The general consensus in the literature indicates that air calorics yield unilateral weakness values that are comparable to water calorics [20–22]. However, the literature also indicates that the average SPV values obtained with water as the caloric medium are significantly larger than the values obtained with air [20, 22–24]. This raises questions about whether air and water caloric mediums should be considered as interchangeable when the response magnitudes achieved from the two techniques are clearly different. Moreover, from a statistical standpoint, small differences between SPV values are amplified when the average SPV values are lower overall, an element of Jongkees’ formula [25] that makes lower SPV values more vulnerable to skewed results. Indeed, one study comparing water and air caloric media found that almost 6% of the normal group had abnormal caloric results with air while none had abnormal results with water [20]. Recent publications investigating water and air as caloric mediums have identified new considerations and potential approaches that may help in generating equivalent responses across the two approaches [19, 21].
Posturography
Posturography pertains to the functional evaluation of postural control and stability, which is largely mediated by the interaction between sensory systems (visual, vestibular, somatosensory), and can be assessed in both static and dynamic conditions. Approaches to posturography vary from simple bedside clinical tests to computerized systems that can quantify postural control/stability over various static and dynamic conditions (e.g., computerized dynamic posturography; CDP). Though CDP is considered the “gold standard” for posturography, the large size and high cost of CDP has limited the number of centers that are equipped with it.

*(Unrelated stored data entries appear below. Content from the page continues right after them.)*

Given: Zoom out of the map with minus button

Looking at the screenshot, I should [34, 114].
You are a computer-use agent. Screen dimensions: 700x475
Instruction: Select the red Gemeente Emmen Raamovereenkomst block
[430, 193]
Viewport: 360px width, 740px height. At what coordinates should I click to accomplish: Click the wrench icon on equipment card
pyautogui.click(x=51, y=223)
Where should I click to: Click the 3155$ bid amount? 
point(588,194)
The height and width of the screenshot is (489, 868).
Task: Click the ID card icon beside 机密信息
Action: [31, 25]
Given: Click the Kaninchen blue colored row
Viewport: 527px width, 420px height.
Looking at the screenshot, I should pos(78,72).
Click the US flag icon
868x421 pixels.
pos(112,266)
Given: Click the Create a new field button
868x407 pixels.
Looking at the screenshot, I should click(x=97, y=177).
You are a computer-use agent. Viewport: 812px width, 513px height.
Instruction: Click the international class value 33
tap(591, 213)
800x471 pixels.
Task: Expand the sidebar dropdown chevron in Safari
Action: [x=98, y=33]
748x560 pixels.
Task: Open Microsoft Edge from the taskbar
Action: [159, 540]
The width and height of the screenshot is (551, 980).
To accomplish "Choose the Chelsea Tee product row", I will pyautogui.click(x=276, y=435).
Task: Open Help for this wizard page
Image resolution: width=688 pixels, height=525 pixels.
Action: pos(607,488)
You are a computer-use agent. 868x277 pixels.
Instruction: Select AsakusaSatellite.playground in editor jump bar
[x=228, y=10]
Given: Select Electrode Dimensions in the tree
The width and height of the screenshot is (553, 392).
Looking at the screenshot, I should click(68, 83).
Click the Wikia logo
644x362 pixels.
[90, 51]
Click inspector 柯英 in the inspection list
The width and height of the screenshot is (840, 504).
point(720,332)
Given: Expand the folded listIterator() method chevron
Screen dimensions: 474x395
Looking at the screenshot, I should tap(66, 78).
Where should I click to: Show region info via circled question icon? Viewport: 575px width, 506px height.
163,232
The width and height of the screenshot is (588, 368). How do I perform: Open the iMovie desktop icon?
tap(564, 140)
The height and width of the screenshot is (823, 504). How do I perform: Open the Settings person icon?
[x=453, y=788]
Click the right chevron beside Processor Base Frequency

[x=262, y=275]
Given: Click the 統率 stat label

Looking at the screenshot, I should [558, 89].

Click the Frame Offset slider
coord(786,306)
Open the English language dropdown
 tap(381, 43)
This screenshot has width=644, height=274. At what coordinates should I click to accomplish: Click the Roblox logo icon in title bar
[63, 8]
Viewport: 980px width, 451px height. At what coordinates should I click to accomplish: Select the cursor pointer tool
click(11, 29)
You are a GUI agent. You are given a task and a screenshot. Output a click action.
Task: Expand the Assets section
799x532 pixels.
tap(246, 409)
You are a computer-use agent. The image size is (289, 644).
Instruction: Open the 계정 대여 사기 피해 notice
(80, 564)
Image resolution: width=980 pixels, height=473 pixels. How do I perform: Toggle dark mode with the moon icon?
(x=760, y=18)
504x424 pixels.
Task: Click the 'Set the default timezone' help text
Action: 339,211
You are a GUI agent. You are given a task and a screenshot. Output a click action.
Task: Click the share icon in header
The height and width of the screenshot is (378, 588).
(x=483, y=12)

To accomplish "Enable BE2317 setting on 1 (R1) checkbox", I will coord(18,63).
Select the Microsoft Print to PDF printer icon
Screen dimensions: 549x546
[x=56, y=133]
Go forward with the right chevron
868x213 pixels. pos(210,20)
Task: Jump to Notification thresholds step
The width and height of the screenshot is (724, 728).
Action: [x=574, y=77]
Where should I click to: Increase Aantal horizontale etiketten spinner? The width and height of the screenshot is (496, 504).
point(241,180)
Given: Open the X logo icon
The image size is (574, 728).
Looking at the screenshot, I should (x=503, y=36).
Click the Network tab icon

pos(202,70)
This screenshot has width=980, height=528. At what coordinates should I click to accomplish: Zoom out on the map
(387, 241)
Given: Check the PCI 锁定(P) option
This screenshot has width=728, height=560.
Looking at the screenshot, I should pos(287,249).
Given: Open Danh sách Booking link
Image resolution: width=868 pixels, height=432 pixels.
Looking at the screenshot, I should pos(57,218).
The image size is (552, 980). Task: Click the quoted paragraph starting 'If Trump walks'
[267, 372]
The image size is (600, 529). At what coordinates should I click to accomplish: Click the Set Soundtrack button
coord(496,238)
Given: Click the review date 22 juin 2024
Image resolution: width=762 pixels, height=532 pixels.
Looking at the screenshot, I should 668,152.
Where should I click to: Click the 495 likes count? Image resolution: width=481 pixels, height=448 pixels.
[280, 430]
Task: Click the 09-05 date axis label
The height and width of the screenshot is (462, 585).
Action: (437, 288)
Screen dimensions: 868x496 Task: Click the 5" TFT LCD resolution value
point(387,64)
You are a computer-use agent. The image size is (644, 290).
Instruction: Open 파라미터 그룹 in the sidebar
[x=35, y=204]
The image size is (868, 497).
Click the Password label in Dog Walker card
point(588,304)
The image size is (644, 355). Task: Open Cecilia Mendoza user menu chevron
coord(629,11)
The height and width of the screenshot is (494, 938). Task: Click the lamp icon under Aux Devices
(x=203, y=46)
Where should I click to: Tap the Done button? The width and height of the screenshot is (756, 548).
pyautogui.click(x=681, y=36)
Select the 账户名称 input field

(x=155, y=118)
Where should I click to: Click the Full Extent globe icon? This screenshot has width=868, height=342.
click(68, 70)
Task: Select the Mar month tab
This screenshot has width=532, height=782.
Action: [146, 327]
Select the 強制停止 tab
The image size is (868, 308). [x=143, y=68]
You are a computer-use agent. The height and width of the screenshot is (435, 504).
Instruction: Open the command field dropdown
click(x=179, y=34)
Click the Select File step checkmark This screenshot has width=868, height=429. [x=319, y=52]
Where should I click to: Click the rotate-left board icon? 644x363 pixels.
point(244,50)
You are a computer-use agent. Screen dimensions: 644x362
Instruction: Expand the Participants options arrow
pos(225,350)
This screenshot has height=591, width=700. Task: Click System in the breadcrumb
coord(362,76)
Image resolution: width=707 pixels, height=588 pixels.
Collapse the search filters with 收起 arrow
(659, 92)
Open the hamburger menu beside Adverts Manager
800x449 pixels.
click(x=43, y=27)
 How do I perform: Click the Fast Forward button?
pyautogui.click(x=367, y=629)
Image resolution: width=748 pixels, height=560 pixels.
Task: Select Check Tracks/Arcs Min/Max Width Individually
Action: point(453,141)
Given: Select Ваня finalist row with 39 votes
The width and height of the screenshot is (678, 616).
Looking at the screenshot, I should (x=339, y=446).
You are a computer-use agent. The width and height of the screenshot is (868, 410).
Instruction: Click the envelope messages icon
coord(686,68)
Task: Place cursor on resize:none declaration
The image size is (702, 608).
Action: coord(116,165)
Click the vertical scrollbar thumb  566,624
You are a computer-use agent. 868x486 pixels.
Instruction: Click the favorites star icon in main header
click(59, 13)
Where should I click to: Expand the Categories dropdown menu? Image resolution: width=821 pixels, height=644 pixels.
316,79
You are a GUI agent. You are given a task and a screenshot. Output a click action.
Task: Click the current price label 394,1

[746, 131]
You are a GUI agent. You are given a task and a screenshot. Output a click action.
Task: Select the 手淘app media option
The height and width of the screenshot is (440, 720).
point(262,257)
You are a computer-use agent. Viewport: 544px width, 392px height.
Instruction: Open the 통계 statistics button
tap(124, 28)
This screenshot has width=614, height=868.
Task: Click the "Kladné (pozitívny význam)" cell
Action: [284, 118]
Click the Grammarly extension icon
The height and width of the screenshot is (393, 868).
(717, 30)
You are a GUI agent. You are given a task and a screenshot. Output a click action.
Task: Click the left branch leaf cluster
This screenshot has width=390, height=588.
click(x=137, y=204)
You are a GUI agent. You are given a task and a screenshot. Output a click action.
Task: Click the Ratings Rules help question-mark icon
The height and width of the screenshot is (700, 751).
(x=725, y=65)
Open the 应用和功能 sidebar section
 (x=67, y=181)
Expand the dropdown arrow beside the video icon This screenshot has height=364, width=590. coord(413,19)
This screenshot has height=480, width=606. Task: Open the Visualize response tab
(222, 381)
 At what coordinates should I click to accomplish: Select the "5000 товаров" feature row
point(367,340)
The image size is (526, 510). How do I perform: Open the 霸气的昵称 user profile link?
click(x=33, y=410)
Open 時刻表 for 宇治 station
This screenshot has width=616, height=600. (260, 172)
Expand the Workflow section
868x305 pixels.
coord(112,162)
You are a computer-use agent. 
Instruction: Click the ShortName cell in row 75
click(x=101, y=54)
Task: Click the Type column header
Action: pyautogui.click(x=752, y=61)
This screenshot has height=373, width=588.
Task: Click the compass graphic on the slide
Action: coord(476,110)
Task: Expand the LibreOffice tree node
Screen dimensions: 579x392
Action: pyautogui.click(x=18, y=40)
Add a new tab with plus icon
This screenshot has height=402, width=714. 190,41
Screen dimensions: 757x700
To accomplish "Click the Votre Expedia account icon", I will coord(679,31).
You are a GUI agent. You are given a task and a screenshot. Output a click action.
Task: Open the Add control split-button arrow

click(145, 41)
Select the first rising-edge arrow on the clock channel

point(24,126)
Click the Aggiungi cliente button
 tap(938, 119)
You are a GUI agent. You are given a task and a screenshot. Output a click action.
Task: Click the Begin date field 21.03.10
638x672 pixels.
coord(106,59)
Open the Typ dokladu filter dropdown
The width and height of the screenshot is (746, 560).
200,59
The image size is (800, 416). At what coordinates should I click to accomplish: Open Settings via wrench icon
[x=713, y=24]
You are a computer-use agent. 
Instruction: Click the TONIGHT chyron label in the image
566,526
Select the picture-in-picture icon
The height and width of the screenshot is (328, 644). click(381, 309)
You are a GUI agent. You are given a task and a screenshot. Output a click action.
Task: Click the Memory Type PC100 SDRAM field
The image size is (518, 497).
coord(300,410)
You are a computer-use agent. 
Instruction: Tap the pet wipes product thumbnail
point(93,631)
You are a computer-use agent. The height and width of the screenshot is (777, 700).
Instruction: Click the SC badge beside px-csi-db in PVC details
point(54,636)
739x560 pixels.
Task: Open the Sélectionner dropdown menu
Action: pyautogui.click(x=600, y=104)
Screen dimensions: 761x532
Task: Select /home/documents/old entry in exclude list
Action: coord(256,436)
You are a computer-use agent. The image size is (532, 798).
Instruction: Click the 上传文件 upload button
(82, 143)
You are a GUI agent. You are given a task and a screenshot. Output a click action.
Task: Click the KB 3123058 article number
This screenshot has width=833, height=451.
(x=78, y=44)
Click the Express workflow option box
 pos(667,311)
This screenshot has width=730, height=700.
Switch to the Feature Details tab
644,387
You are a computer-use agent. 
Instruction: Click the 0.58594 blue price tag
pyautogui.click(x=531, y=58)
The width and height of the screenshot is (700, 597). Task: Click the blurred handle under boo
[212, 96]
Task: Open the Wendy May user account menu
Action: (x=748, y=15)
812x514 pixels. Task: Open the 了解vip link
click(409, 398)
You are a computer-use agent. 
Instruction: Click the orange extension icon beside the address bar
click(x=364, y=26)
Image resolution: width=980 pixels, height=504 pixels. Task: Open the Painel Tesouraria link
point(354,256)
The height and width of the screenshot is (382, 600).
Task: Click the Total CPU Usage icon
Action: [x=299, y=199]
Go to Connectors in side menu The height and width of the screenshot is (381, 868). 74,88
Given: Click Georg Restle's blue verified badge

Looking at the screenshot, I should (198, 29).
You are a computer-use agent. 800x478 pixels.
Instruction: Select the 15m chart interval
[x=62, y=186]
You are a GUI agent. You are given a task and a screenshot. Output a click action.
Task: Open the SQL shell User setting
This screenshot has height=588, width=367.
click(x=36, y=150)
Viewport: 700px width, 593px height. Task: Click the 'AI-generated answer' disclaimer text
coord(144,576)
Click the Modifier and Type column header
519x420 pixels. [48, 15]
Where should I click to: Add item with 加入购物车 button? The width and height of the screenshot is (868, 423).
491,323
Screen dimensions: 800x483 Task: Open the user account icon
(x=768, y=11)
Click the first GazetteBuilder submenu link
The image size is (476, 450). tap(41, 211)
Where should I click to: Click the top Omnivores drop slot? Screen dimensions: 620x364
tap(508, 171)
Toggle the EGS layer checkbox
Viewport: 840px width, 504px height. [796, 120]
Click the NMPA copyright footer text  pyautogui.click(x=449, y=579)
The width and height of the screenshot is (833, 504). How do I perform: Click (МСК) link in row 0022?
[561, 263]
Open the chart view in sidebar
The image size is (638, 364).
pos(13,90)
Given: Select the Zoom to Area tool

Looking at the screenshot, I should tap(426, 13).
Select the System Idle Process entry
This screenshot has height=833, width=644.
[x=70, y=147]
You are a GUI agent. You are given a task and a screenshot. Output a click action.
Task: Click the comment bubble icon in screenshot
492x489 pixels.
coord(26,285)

Considerations for Future Research
An in-depth discussion of the areas within the posturography literature that are in need of further exploration, standardization, and consensus, of which there are many, falls outside the scope of this chapter. However, recent advances within posturography cannot be explored as a topic without acknowledging the need to fill the many gaps within the literature. Comprehensive reviews of these issues have been published in recent years [26, 27].